Two appeals against the refusal of planning permission remain to be determined: (1) for the erection of 7 wind turbines on land north-west of Gilston Farm, near Heriot (SBC Ref: 17/00226/FUL) (DPEA Ref: PPA-140-2068); (2) for the construction of a wind farm comprising 7 turbines up to 132 metres high to tip height on land at Barrel Law, north west of Roberton (SBC Ref: 17/01255/FUL) (DPEA Ref: PPA-140-2072). The appeal against the refusal of Tree Works Consent for the removal of a mature copper beech tree at 22 Craigmyle Park, Clovenfords, near Galashiels also remains to be determined (SBC Ref: 18/01057/TPO) (DPEA Ref: TWCA-140-2).
An appeal against the serving of an enforcement notice by the council alleging that the use of land south and east of the property ‘Oaklands’ in Ednam village, near Kelso has been changed from agricultural land to garden ground without planning permission and that a variety of domestic structures have been erected/placed on the land (SBC Ref: 17/00131/UNDEV) (DPEA Ref: ENA-140-2012) remains to be determined.
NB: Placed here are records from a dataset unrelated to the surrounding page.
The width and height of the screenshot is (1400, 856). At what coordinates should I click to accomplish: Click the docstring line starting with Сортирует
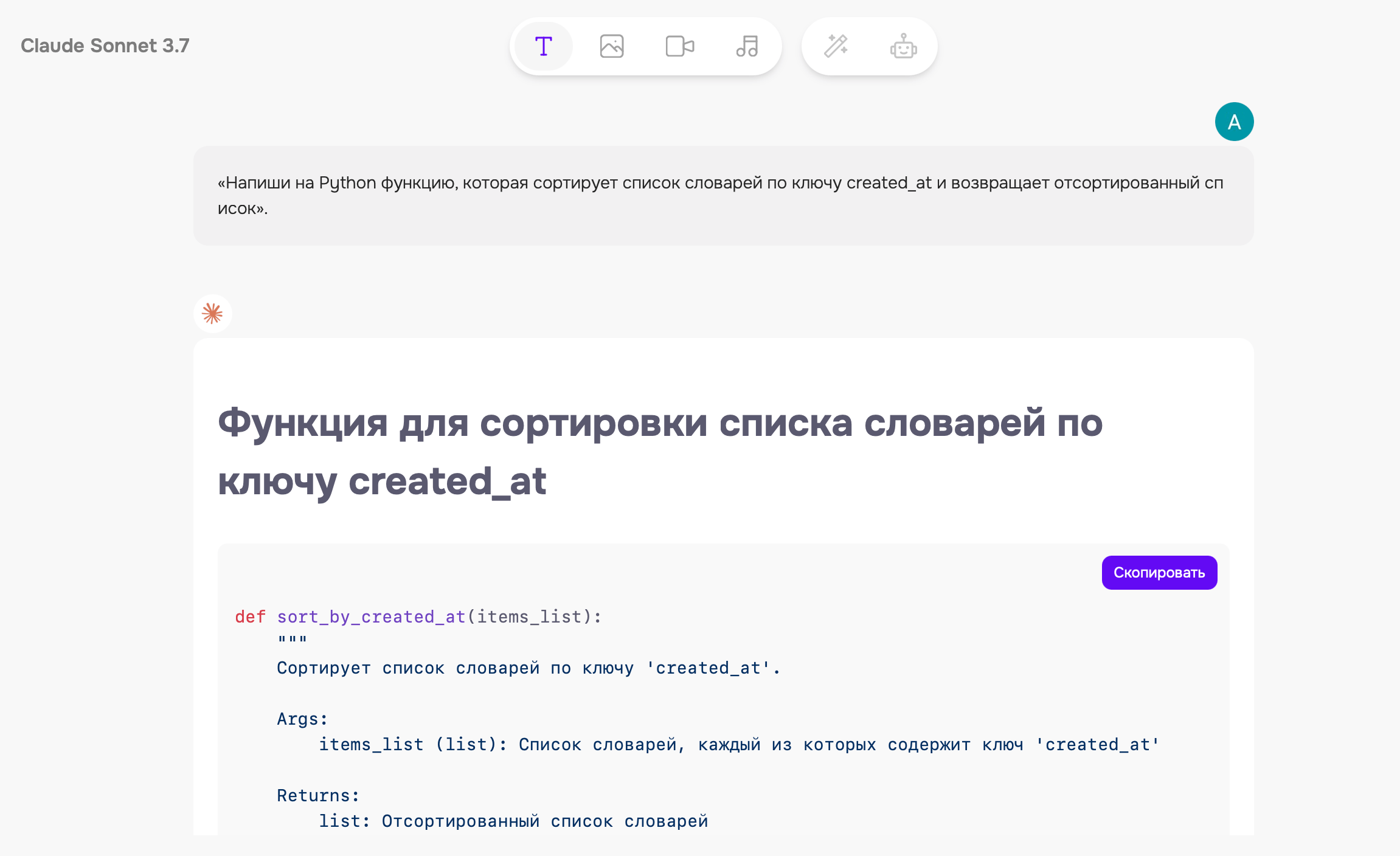click(528, 668)
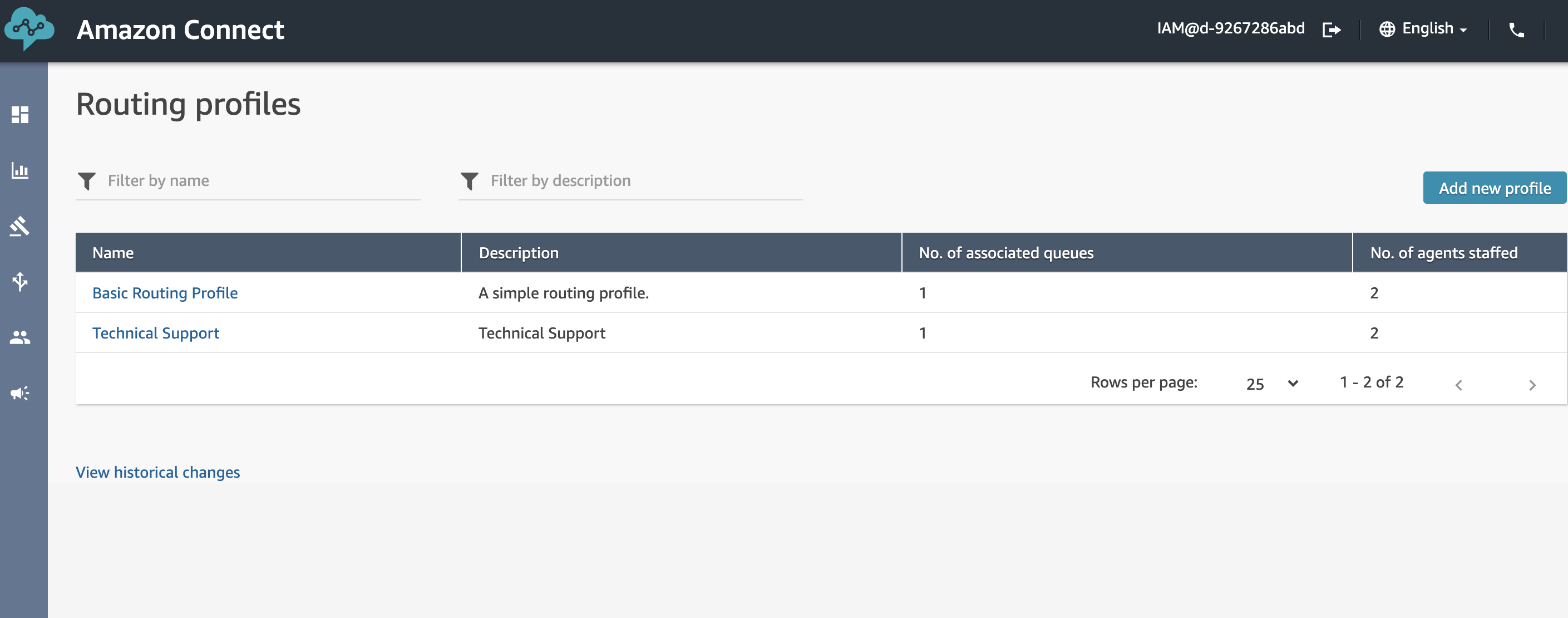Open the Basic Routing Profile link
The height and width of the screenshot is (618, 1568).
coord(165,292)
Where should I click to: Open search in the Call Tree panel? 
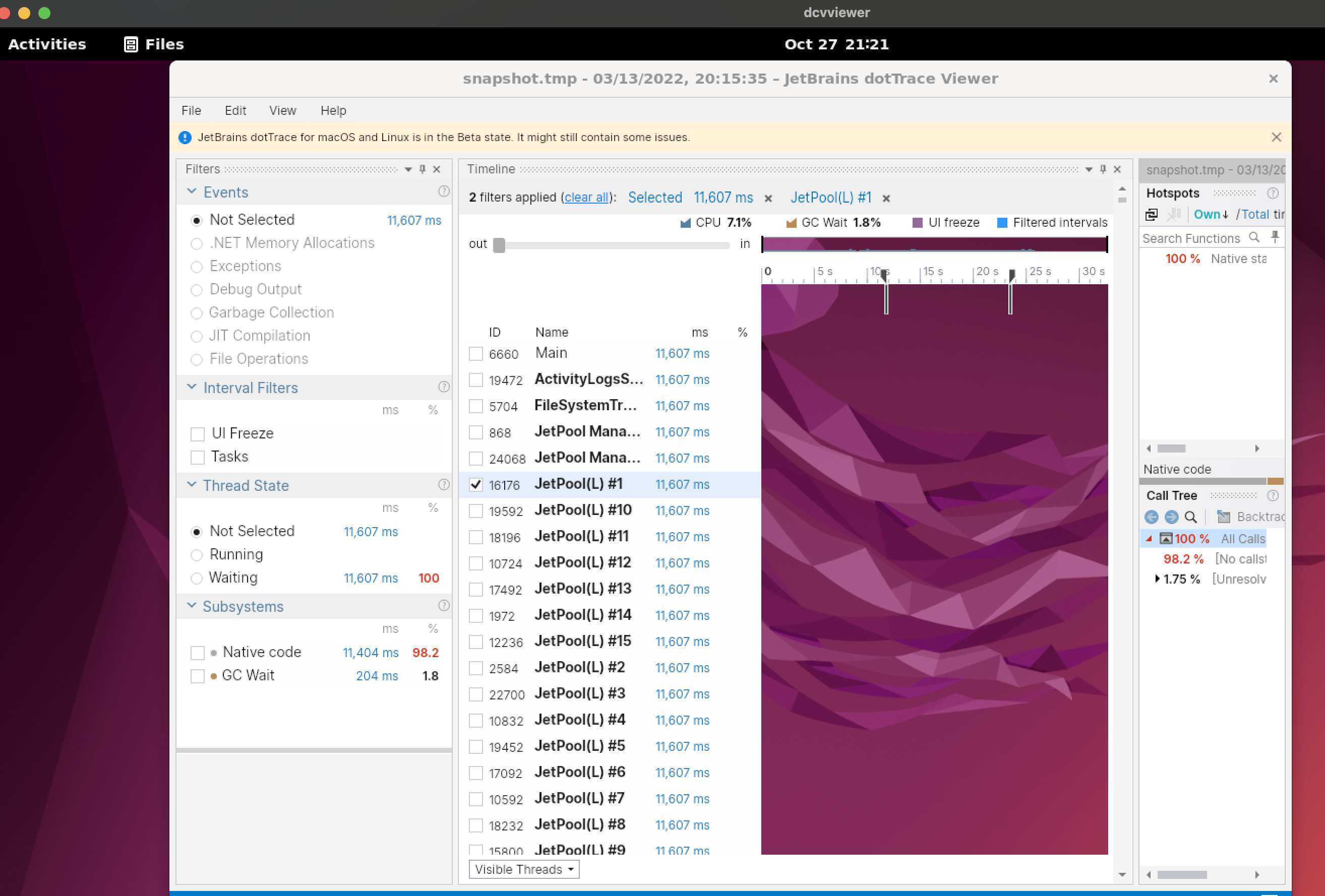pos(1190,518)
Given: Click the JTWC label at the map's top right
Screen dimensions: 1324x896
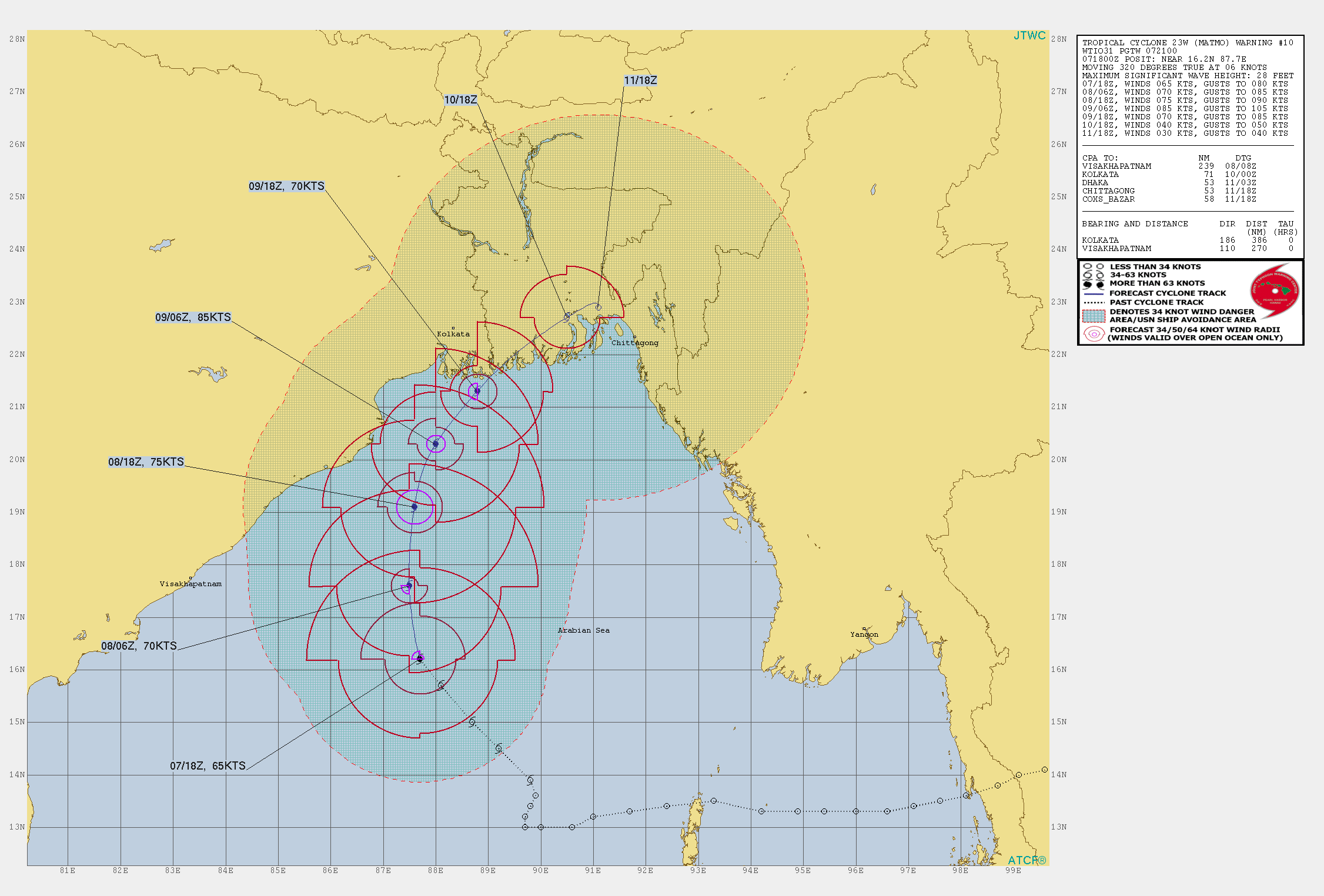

The Reporter’s report and recommendations have been submitted to Scottish Ministers for their decision in connection with the application by Eildon Housing Association for residential development at Huddersfield Street, Galashiels, which was called-in for determination by Scottish Ministers in view of the possible flood risk (SBC Ref: 17/00695/FUL) (DPEA Ref: NA-SBD-054).
Until just before Christmas, three wind farm applications submitted to the Scottish Government under Section 36 of the 1989 Act, to which the Scottish Borders Council has objected, remained outstanding: (1) the application for a 12 turbine extension to the existing Fallago Rig wind farm in the Lammermuir Hills; (2) the application to extend the operational life of the existing Fallago Rig wind farm to coincide with that of the extension (if approved) (DPEA case references WIN-140-5 & WIN-140-6); and (3) an application for the erection of 15 wind turbines on land at Birneyknowe, near Bonchester Bridge, south-east of Hawick (DPEA case reference WIN-140-7).
The Reporter’s reports in relation to the two Fallago Rig applications were submitted to Scottish Ministers in July and their decision on these applications is awaited. However, on 21 December, Scottish Ministers decided, after a public inquiry, to refuse the application for consent for the Birneyknowe Wind Farm. Scottish Ministers agreed with the Reporter’s findings that the wind farm would not preserve natural beauty and would be in conflict with important aspects of Scottish Planning Policy, and that the benefits of the proposal in relation to the support for renewable energy development at national level did not outweigh these concerns. The local community, and no doubt Scottish Borders Council, will be delighted with this Christmas present. Is the tide turning?